How To Find A Doctor Near Your Home in SQL Server

Introduction

There are many websites with similar functionality:  find a doctor near your home, find the closest store, and search for apartments.  I didn't realize until I needed to make such a site that finding a doctor near your home is fairly difficult.

Suppose I have a database with 10,000 doctors located all over the country.  Each one has an address, including a postal code.  For each postal code, I have an associated latitude and longitude. 

Image1.jpg

When a user enters his own address, including postal code, I can get the latitude and longitude from the same table.
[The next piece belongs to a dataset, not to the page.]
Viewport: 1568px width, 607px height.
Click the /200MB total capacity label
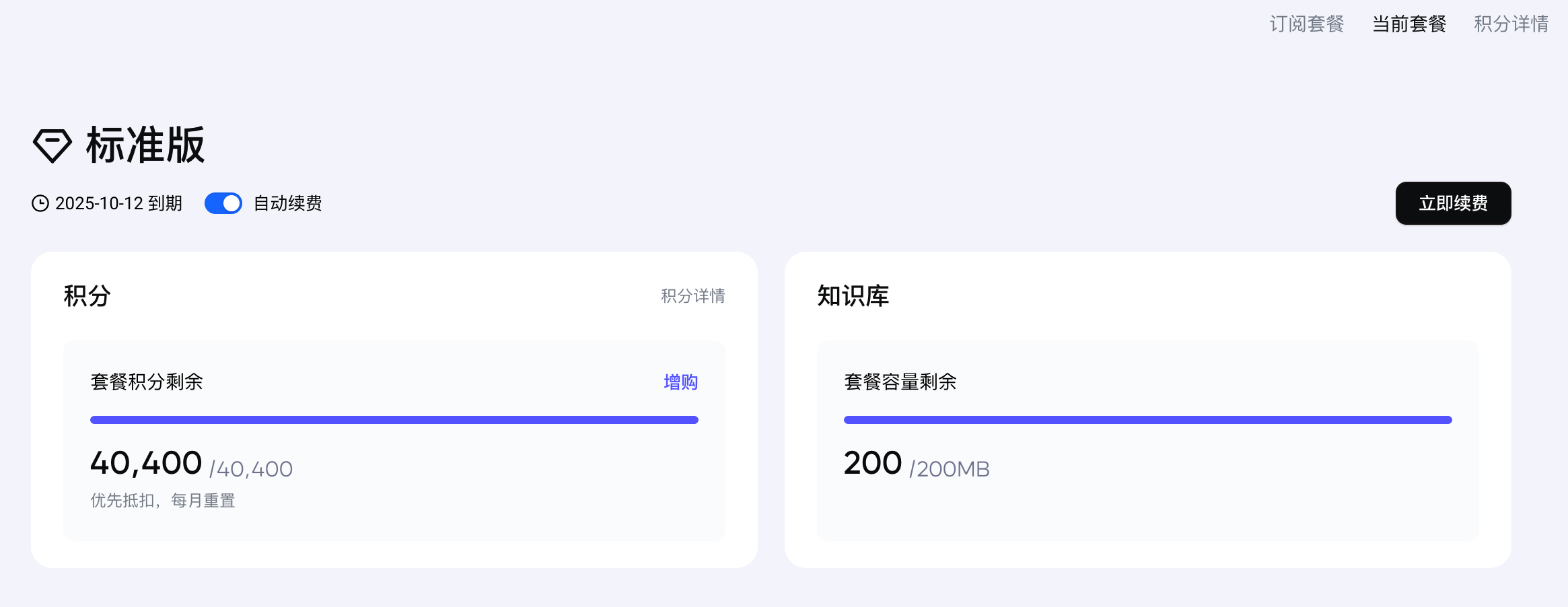949,469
Now I have a problem. Here is a SQL Server function to calculate the distance in miles between two points for which I have latitude and longitude.
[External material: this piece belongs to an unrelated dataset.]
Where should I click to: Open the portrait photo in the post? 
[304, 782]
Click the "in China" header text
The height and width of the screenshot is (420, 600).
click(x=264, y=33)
CREATE FUNCTION [dbo].[CalculateDistance]  
(  
    @lat1Degrees decimal(10,6),  
    @lon1Degrees decimal(10,6),  
   
    @lat2Degrees decimal(10,6),  
    @lon2Degrees decimal(10,6)  
)  
RETURNS decimal(9,4)  
AS  
BEGIN  
   
    DECLARE @earthSphereRadiusKilometers as decimal(10,6)  
    DECLARE @kilometerConversionToMilesFactor as decimal(7,6)  
    SELECT @earthSphereRadiusKilometers = 6366.707019  
    SELECT @kilometerConversionToMilesFactor = .621371  
   
    -- convert degrees to radians  
    DECLARE @lat1Radians decimal(10,6)  
    DECLARE @lon1Radians decimal(10,6)  
    DECLARE @lat2Radians decimal(10,6)  
    DECLARE @lon2Radians decimal(10,6)  
    SELECT @lat1Radians = (@lat1Degrees / 180) * PI()  
    SELECT @lon1Radians = (@lon1Degrees / 180) * PI()  
    SELECT @lat2Radians = (@lat2Degrees / 180) * PI()  
    SELECT @lon2Radians = (@lon2Degrees / 180) * PI()  
   
    -- formula for distance from [lat1,lon1] to [lat2,lon2]  
    RETURN ROUND(2 * ASIN(SQRT(POWER(SIN((@lat1Radians - @lat2Radians) / 2) ,2)  
        + COS(@lat1Radians) * COS(@lat2Radians) * POWER(SIN((@lon1Radians - @lon2Radians) / 2), 2)))  
        * (@earthSphereRadiusKilometers * @kilometerConversionToMilesFactor), 4)  
   
END  

That's a lot of math for the database to do.  If I have 10,000 doctors and I want to find the ones that are near my user's address, I could run all 10,000 addresses through this function and select the ones that are nearby.  That's simply unworkable.  It would be far too slow.  If I had several users searching for doctors at the same time it would overwhelm the server.  I need a way to only calculate the distance for doctors I already know are close.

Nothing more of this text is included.